Please note that it's always a good idea to consult with your personal doctor before starting any new exercise regimen or lifestyle change.
Physical Therapy and Home Exercise Program Exercise is the foundation of chronic back pain treatment. It’s one of the first treatments you should try, under the guidance of your physician and spine physical therapist. However, one set of exercises does not work for everyone, says Van. Prescribed exercises can and should be tailored to your specific symptoms, condition and comfort level. Maintaining your exercise routine regularly at home is even more important than the work you do during the physical therapy — a consistent regimen is the key to maintaining the spine’s strength and stability. Physical therapy for chronic back pain may include:
Core strengthening
Stretching and flexibility exercises
Retraining posture
Testing the limits of pain tolerance
Aerobic exercises at a comfortable pace
Mindfulness and Meditation Chronic back pain is both physically and emotionally straining. To manage the frustration, irritability, depression and other psychological aspects of dealing with chronic pain, you may get referred to a rehabilitation psychologist. This specialist may recommend meditation, yoga, tai chi and other cognitive and relaxation strategies to boost your conscious control over your nervous system and its response to activity.
Diet Change Some diets are highly inflammatory, especially those high in trans fats, refined sugars and processed foods. Consult with your doctor to see if your diet could be contributing to your chronic back pain and how you could change it. Maintaining a healthy weight could also help lessen back pain by reducing pressure on your spine. Referral to a nutrition specialist is the best way to get personalized advice for strategies to access more balanced foods and to develop eating habits that support your health goals.
Lifestyle Modifications There are many ways to adapt and adjust your behavior and activity that can significantly improve chronic back pain before even considering medications or procedures. “Listen to your body and learn to pace yourself,” suggests Van. Take breaks when doing strenuous chores, and make several trips or ask for help when carrying heavy or multiple objects such as groceries. Take note of the activities that worsen your pain and avoid them, if possible, while engaging more with activities you find comfortable and enjoyable. Not only could this help your back feel better, but it may also prevent the underlying condition from advancing. It’s also important to consider minimizing harmful habits like smoking, which is proved to heighten pain and delay healing. Focus on one realistic goal that you can achieve comfortably and consistently before addressing another lifestyle change.
Injection-based Treatments Trigger point injections, epidural steroid injections, nerve blocks, nerve ablations and other types of injection-based procedures are available for chronic back pain. These procedures are considered when the source of the pain is known, and they can sometimes help rule out certain causes if the treatment does not work. Injections may stop or lessen pain for a while, but they are not intended as long-term solutions and shouldn’t be used in isolation. The goal of injection-based treatments is to improve pain control and maximize your participation in regular gentle activity such as physical therapy and home exercises.

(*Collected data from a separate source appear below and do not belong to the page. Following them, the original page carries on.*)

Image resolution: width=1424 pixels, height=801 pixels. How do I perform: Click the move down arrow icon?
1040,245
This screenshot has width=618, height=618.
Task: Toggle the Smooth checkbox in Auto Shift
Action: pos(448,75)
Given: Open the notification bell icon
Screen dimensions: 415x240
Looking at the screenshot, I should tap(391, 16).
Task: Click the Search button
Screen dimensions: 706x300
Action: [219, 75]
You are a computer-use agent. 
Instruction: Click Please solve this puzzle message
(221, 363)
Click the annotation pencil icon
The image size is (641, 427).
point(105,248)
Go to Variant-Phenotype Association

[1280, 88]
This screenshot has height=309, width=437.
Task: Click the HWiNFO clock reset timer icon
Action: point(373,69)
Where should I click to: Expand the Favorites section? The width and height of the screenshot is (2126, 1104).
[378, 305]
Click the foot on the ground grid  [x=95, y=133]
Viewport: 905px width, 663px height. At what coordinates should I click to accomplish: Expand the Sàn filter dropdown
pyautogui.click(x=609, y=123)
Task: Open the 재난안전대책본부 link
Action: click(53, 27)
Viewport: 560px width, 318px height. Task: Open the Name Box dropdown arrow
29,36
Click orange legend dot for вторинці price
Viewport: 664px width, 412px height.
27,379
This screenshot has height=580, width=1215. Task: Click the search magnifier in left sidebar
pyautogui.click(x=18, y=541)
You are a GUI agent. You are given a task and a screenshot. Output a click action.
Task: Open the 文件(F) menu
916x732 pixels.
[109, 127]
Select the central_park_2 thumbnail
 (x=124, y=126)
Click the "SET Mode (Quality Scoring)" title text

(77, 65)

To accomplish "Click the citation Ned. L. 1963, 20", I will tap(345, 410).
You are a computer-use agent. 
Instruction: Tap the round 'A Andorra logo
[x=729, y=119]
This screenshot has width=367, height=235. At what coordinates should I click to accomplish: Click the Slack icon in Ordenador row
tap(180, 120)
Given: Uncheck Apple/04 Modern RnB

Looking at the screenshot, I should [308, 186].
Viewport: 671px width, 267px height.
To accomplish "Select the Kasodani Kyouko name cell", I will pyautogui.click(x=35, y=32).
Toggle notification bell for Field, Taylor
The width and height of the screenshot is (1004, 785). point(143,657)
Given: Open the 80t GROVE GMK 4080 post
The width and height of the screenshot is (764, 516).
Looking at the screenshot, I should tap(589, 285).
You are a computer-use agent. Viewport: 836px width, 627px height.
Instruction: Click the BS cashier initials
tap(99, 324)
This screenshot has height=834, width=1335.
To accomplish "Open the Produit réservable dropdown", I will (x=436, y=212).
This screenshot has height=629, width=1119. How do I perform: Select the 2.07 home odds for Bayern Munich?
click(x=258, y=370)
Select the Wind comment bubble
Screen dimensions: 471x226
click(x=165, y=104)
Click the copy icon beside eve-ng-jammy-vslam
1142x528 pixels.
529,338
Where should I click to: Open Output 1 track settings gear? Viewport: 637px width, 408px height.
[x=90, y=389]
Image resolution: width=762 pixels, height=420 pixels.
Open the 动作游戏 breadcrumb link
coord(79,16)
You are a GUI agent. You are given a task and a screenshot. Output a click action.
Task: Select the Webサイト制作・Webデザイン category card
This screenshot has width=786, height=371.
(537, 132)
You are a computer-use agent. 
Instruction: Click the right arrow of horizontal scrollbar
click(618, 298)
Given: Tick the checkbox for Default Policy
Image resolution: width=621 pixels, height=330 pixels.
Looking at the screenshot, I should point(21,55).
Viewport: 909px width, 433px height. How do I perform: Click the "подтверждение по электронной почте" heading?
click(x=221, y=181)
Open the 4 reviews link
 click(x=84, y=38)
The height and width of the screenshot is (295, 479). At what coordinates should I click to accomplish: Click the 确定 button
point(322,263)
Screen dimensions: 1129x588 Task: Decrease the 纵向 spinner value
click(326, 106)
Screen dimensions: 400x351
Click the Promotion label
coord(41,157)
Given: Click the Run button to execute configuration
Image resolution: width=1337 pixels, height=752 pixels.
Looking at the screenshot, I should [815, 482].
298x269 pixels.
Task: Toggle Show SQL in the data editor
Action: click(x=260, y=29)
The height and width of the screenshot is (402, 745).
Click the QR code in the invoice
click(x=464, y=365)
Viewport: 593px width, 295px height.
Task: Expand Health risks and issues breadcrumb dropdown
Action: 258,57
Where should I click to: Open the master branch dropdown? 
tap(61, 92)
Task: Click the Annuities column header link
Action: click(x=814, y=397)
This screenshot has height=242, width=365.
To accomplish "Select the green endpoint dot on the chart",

Alternative Treatments Acupuncture, massage, biofeedback therapy, laser therapy, electrical nerve stimulation and other nonsurgical spine treatments can make a difference for chronic back pain. Overall, the potential benefits of these strategies far outweigh their potential risks, so they are worth exploring. Talk to your spine specialist about alternative treatments that could help you.
Pharmacologic Treatments All kinds of medicines (topical, oral, injectable) are used to help manage chronic back pain, including anti-inflammatories, muscle relaxants, nerve pain medications and even antidepressants. However, any medication can have unwanted side effects. Work with your doctor to explore medication strategies that directly address the cause of your pain (if it is known). Find the lowest effective dose to minimize side effects, and use medications only for as long as they are helpful and well-tolerated. “Opioid medications are not recommended as a first-line strategy for chronic back pain,” Van says. “They are most helpful in the short term for acute pain, like after a traumatic accident or surgery, because they act to shut down pain signaling temporarily without addressing a root cause of pain, like inflammation. Past the expected healing period, opioids should be phased out and nonopioid medications should be maximized to achieve pain control long term. Prolonged use of opioids is so stigmatized because it inevitably leads to medication tolerance, escalating to higher and riskier doses, physical dependence and habit formation.” Opioids should be prescribed only after first-line and second-line pain medications have been tried without providing relief. If you find yourself relying on opioids to get through the day and you have not been offered many alternatives, it may be time to seek a second opinion.